After Sam Smith’s Mobo success, is the help of a pushy parent the surest route to stardom?

Smith’s triumph is just the latest example of an intriguing modern trend

Click to follow
The Independent Culture

When 22-year-old soul singer Sam Smith cleared up at the Mobo awards on Wednesday, coming away with four gongs, he made that most uncool of tributes, dedicating the award to his parents: “This is truly a dream come true. Mum and Dad, this is for you,” he said.

It was a touching sentiment not always offered at raucous music awards ceremonies. But Sam Smith’s mother, Kate Cassidy, may have found the praise especially well-earned.

It’s no secret that behind many a successful young star lies a keen parent prepared to do whatever it takes to get their child to the top. Fired from her £500,000 a year City job as a broker, Ms Cassidy was reportedly dismissed without notice in 2009 after allegedly using too much of her time and resources at Tullett Prebon to promote her then schoolboy son’s career. She took her former employers to court for £1.5m, claiming damages against her dismissal.

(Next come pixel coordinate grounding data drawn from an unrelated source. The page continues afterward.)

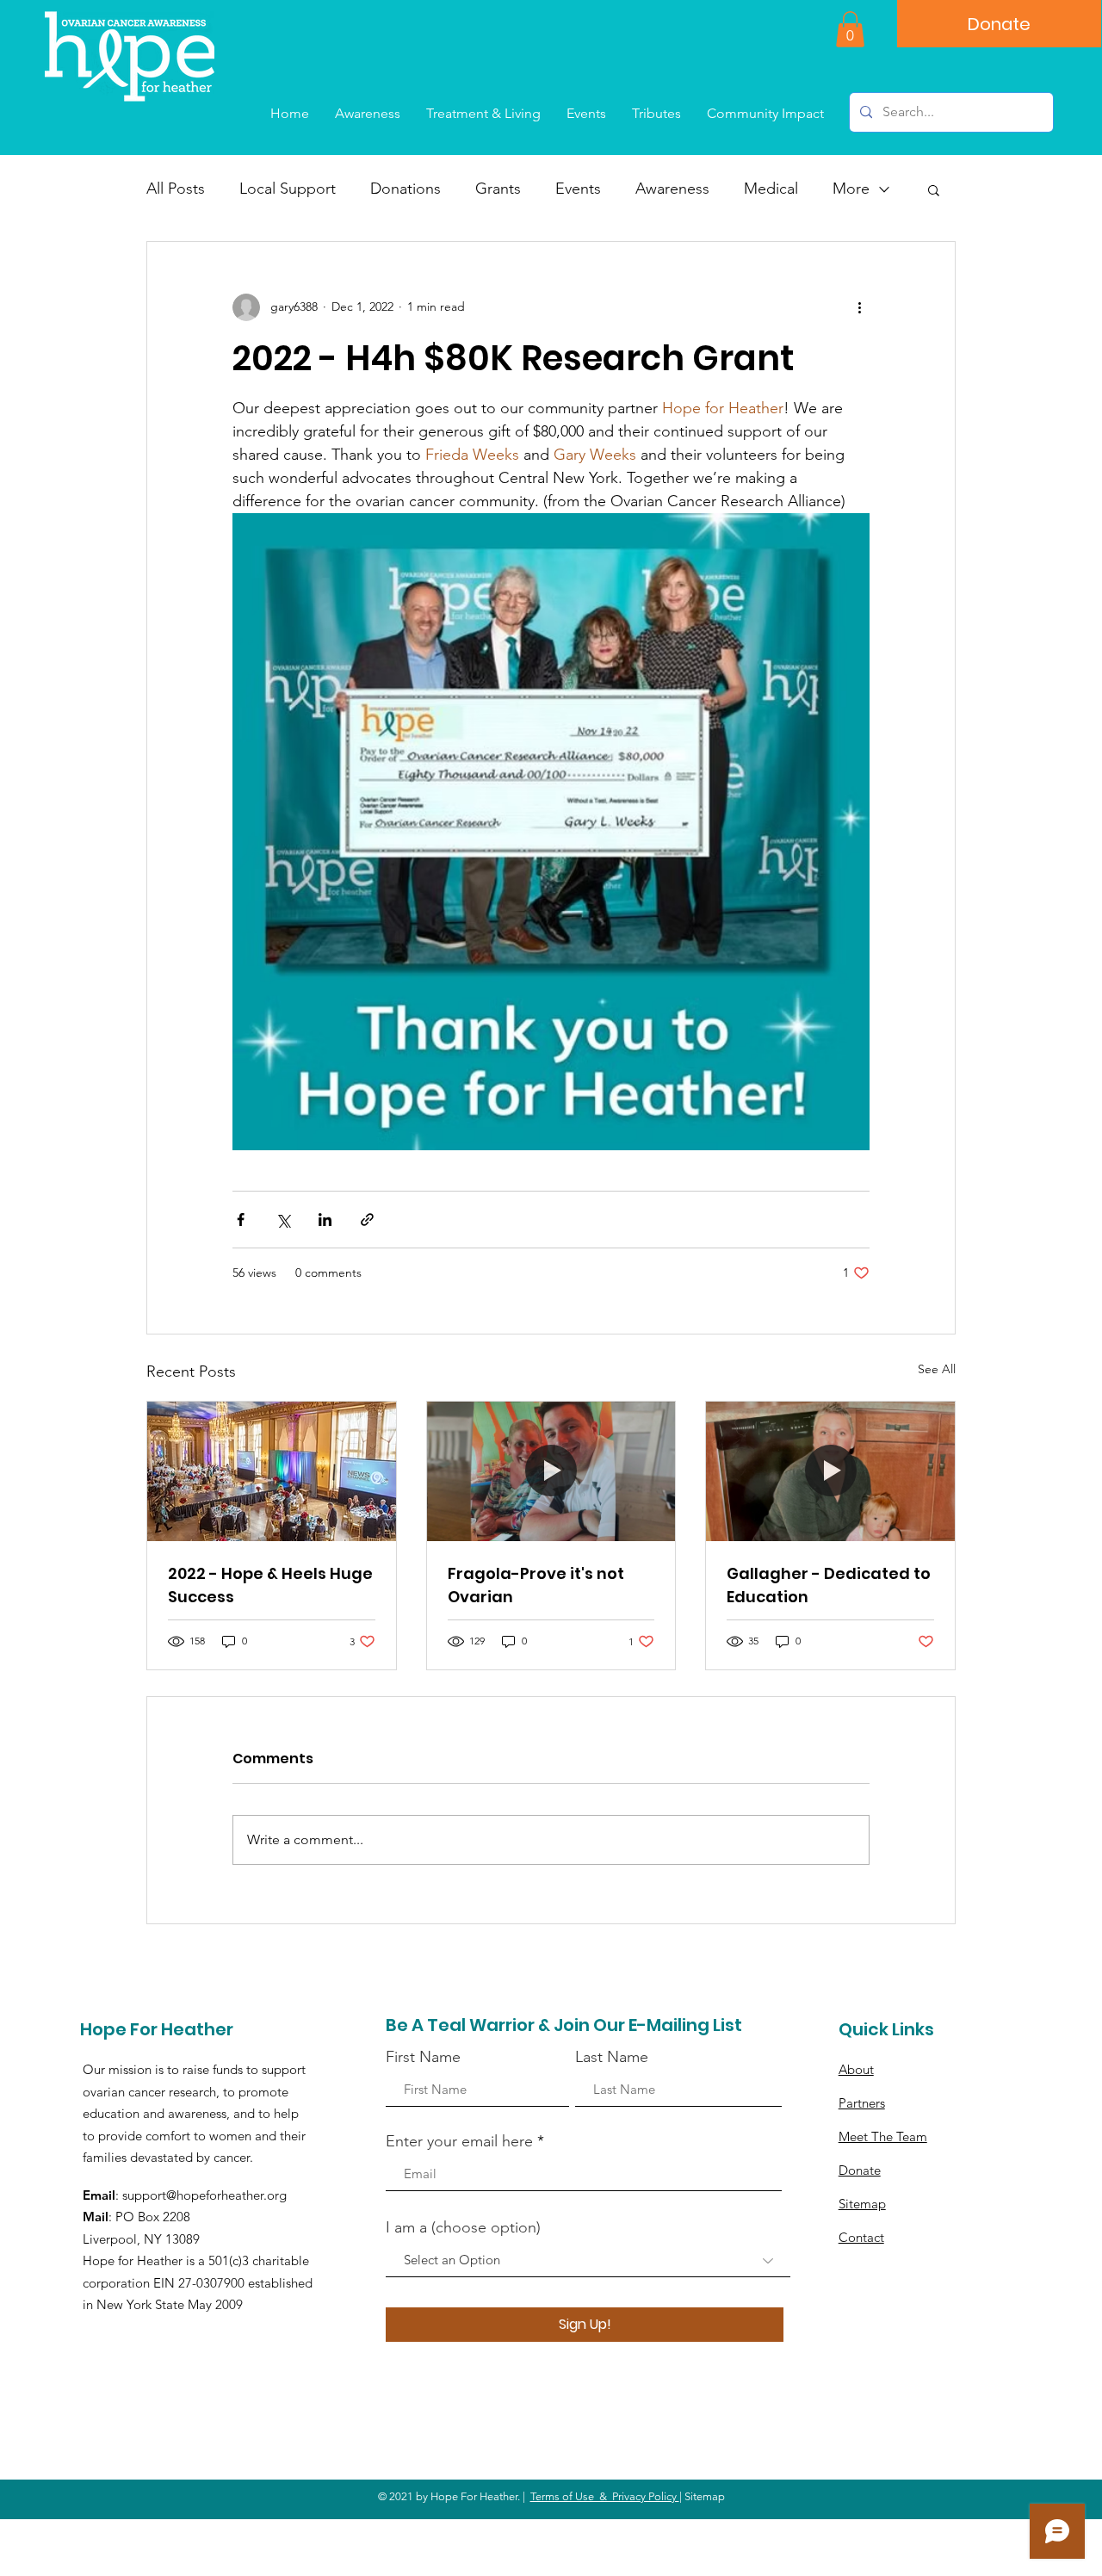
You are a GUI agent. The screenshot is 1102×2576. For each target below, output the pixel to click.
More (851, 188)
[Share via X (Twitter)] (283, 1219)
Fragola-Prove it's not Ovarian (536, 1585)
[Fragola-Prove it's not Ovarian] (551, 1471)
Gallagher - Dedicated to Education (829, 1585)
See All (937, 1369)
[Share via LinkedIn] (325, 1219)
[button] (850, 29)
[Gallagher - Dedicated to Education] (830, 1471)
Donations (405, 188)
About (856, 2069)
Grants (498, 188)
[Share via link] (367, 1219)
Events (578, 188)
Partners (862, 2103)
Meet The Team (883, 2136)
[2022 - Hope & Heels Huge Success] (271, 1471)
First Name (423, 2057)
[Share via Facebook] (240, 1219)
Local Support (287, 188)
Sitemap (862, 2203)
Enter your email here (459, 2141)
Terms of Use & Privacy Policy (604, 2496)
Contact (861, 2237)
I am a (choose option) (463, 2227)
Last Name (611, 2057)
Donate (860, 2170)
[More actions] (859, 307)
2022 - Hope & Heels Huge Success (270, 1585)
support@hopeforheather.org (204, 2195)
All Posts (175, 188)
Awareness (672, 188)
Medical (771, 188)
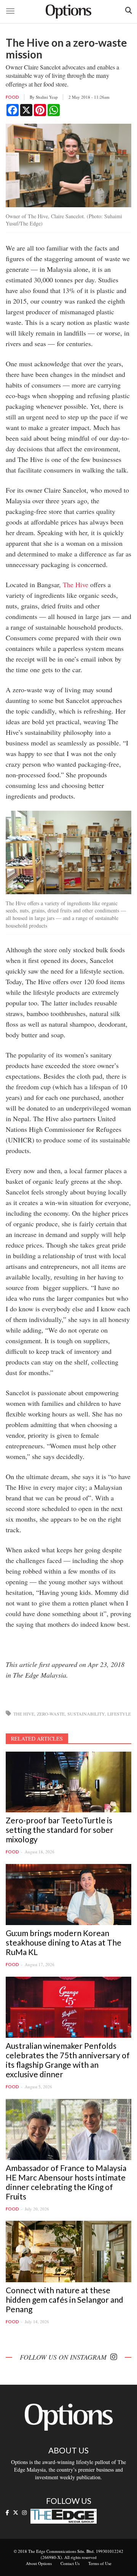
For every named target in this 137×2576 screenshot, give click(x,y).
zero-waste (51, 1714)
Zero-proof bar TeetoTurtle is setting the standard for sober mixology (59, 1829)
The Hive (75, 584)
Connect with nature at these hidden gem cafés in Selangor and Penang (64, 2299)
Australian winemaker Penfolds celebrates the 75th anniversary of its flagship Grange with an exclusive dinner (68, 2060)
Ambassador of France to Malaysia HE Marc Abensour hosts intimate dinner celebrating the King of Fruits (66, 2182)
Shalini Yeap (47, 97)
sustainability (86, 1714)
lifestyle (119, 1714)
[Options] (68, 12)
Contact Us (70, 2563)
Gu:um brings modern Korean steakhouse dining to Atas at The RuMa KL (63, 1942)
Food (12, 97)
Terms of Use (100, 2563)
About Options (39, 2563)
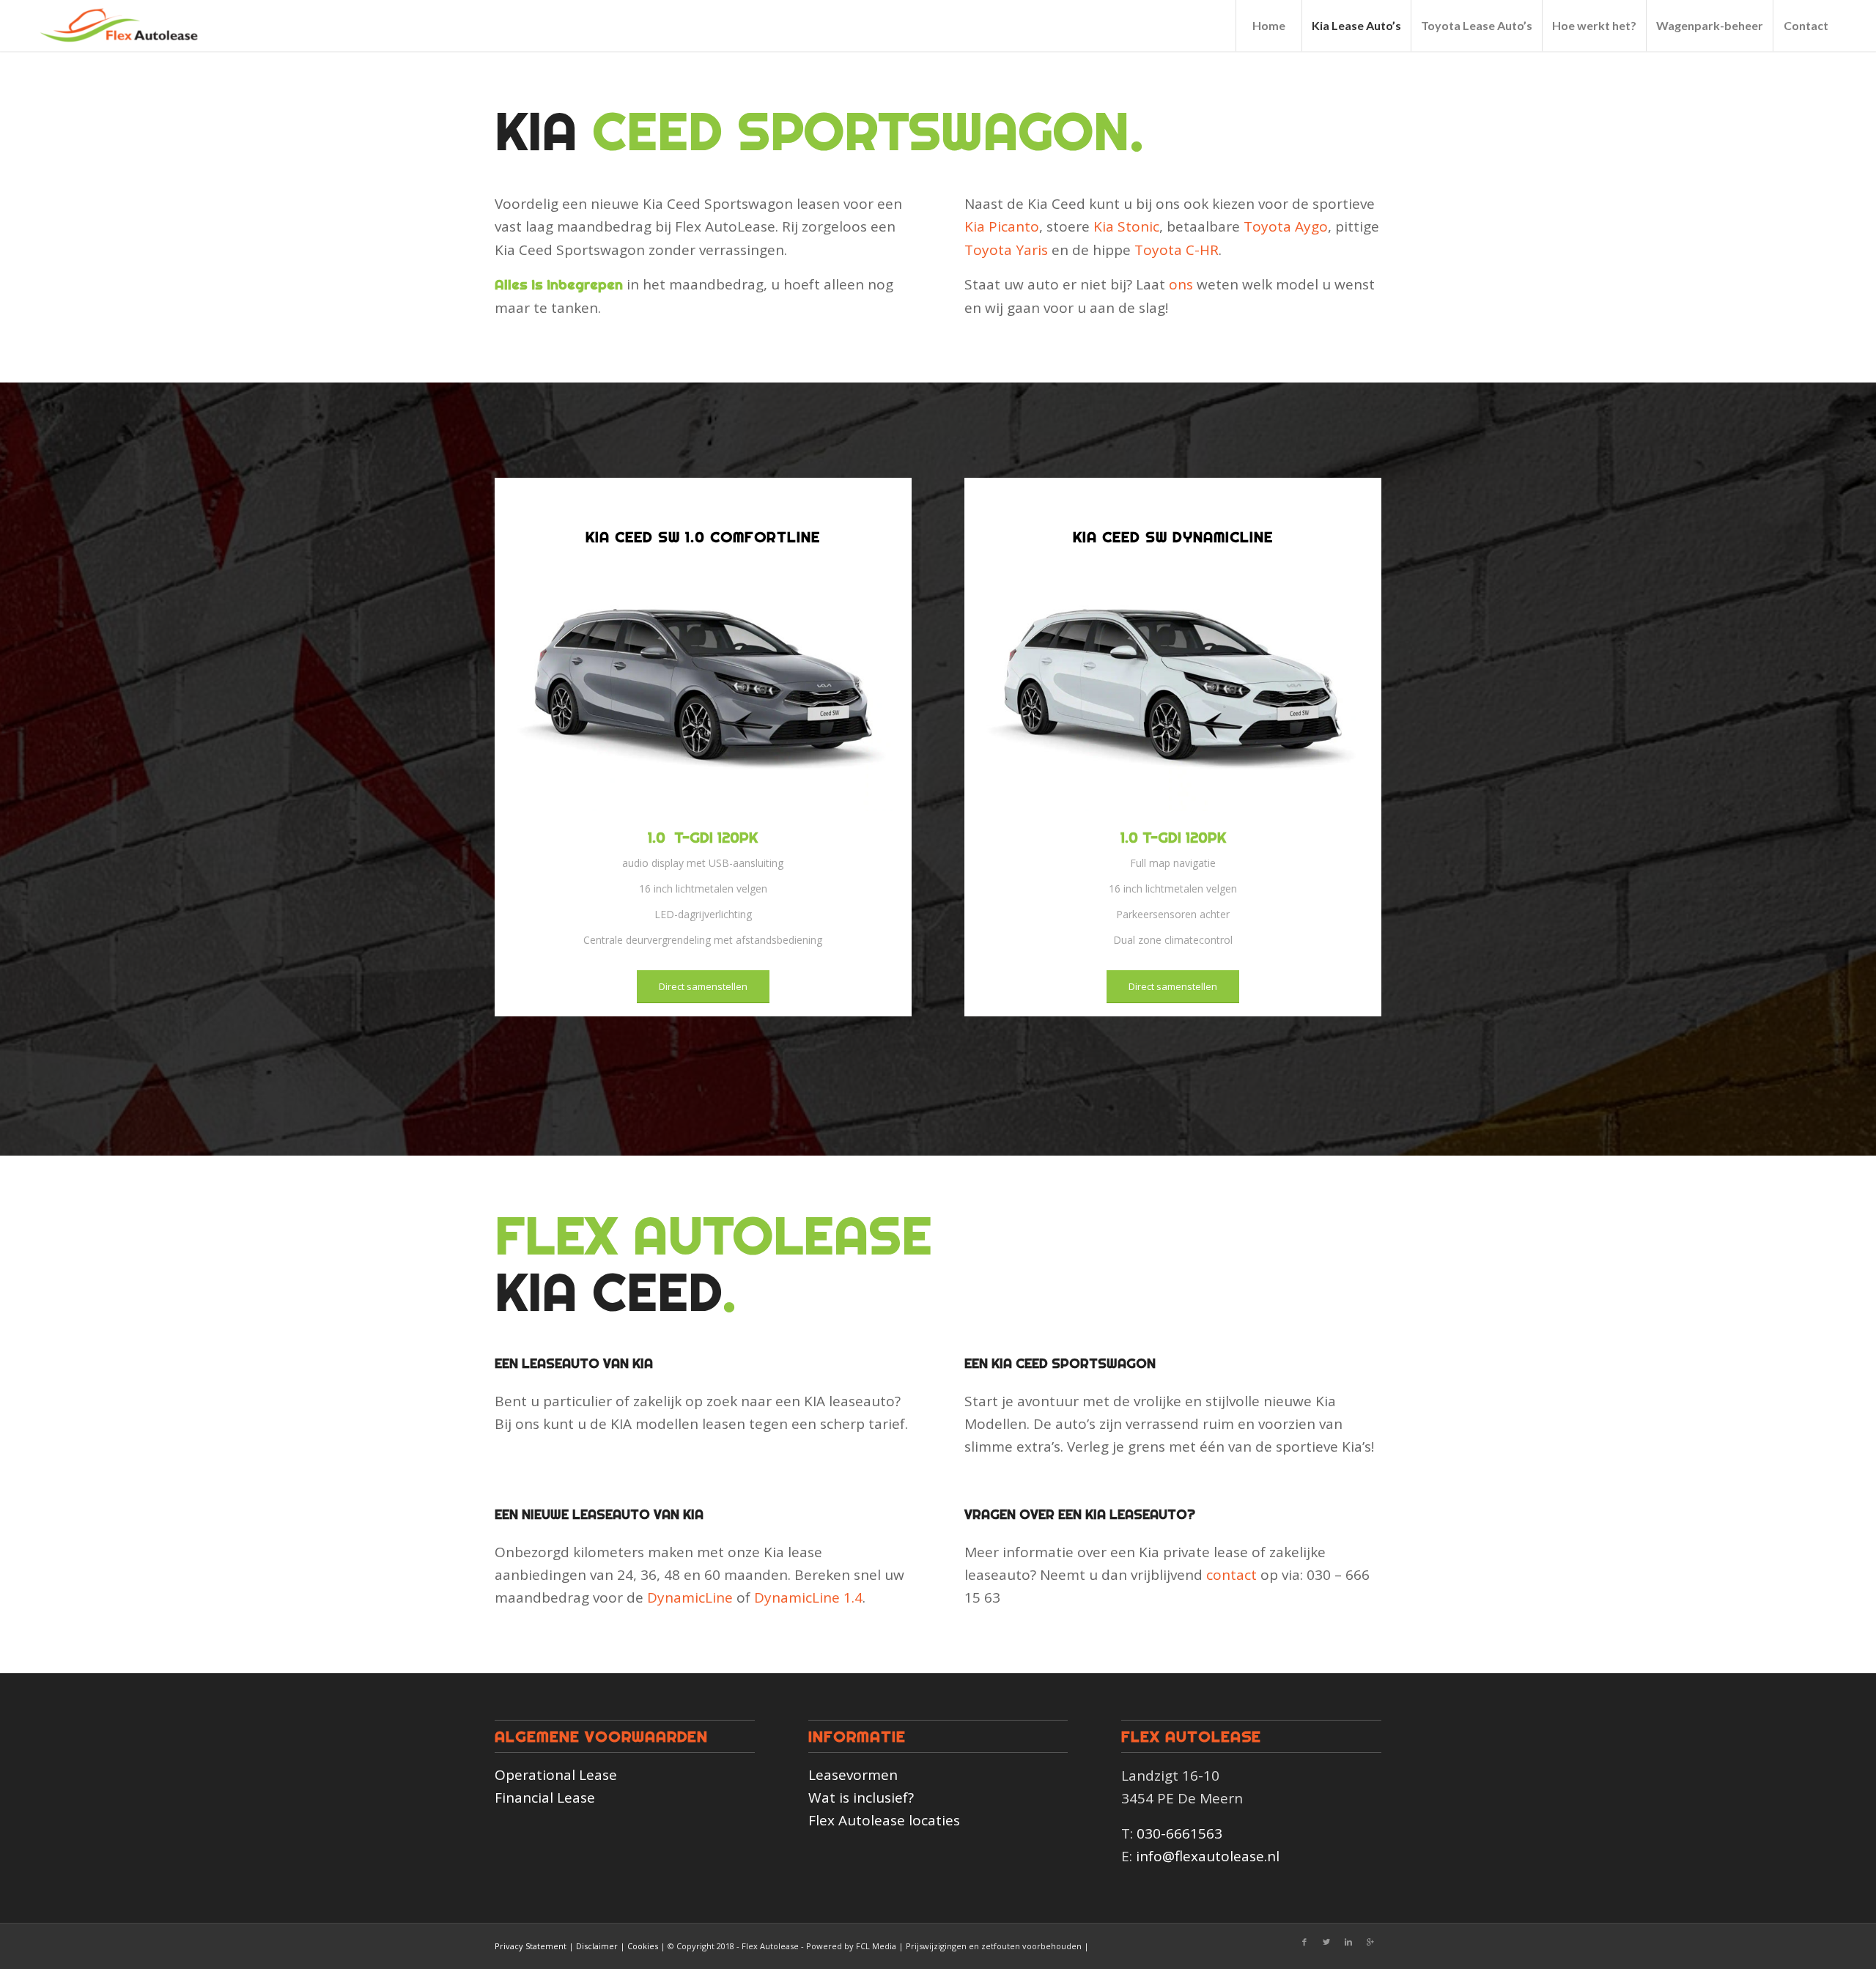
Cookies (642, 1945)
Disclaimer (597, 1945)
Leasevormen (853, 1774)
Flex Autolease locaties (884, 1820)
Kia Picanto (1001, 226)
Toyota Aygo (1286, 226)
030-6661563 (1179, 1833)
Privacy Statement (530, 1945)
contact (1231, 1574)
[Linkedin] (1348, 1942)
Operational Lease (556, 1774)
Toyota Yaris (1006, 249)
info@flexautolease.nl (1207, 1856)
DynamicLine (690, 1597)
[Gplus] (1370, 1942)
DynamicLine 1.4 (808, 1597)
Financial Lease (545, 1797)
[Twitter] (1326, 1942)
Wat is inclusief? (861, 1797)
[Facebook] (1304, 1942)
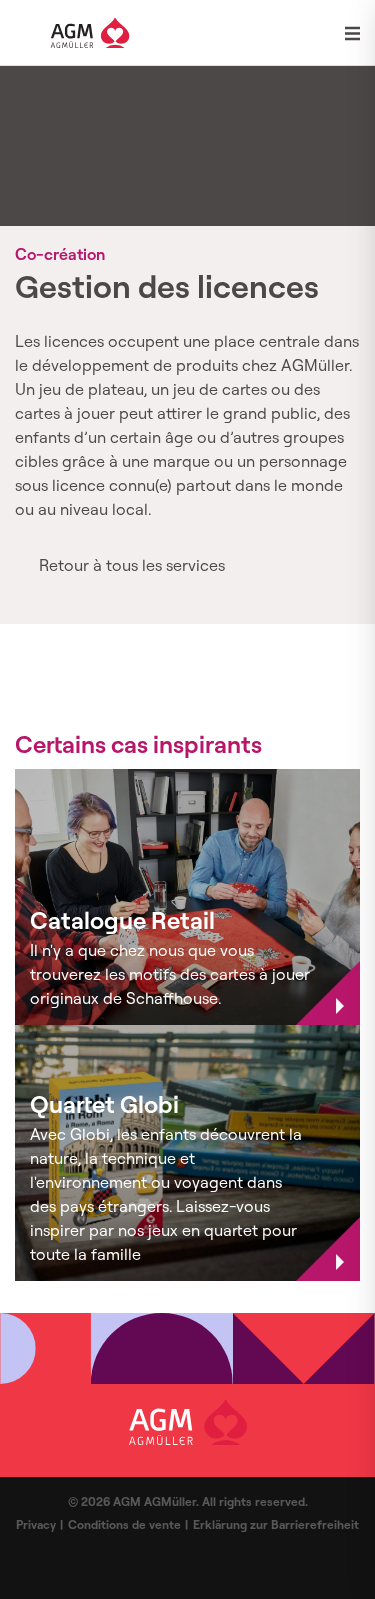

Smith was 10 when his father signed him up for lessons with jazz singer Joanna Eden and has openly spoken about his parents’ encouragement, telling The Fader magazine: “Whenever my mum had dinner parties and when she was drunk, she used to make me ... sing to everyone,” he said. “I did, for some absurd reason.” He added that it was “actually my dad that used to push me”.

Andy Murray

Judy Murray, mother of tennis champion Andy Murray recently acquired celebrity status of her own after years of being hailed as the force behind Murray’s success. Having sent her son, aged 14, away to a tennis academy in Spain, Mrs Murray has since hit back at claims she was a pushy parent, saying that the same would not be said if she were a man.

Lindsay Lohan

Best known for her breakthrough role in the film The Parent Trap, Lohan’s path is one of the best-known tales of Hollywood child-stardom turned sour.

Lohan began her acting and modelling career at the age of three, and appeared in more than 60 TV commercials, with the encouragement of her parents, Dina and Michael. After her film career took off tense relations with her father and chronic drug abuse led to a rapid fall from grace.

Despite recovering her career with a role in the West End play Speed-the-Plow, Lohan’s relationship with her parents remains anything but happy. She told her father this year that she wanted nothing to do with him. “My father is a lunatic,” she said in 2009.

James Blunt

The singer was publicly embarrassed by his mother in January 2011 when she contacted BBC Radio 4’s Today programme to stand up for her son against criticism.

In an email read out live, Jane Blount [James dropped the “o” in his name] wrote: “My son James Blunt, who is hugely appreciated worldwide, receives harsh criticism here and we have, rather sadly, been aware that it is because of his background.” She added: “We are relieved that on the whole James’ fan base take no notice of the critics.”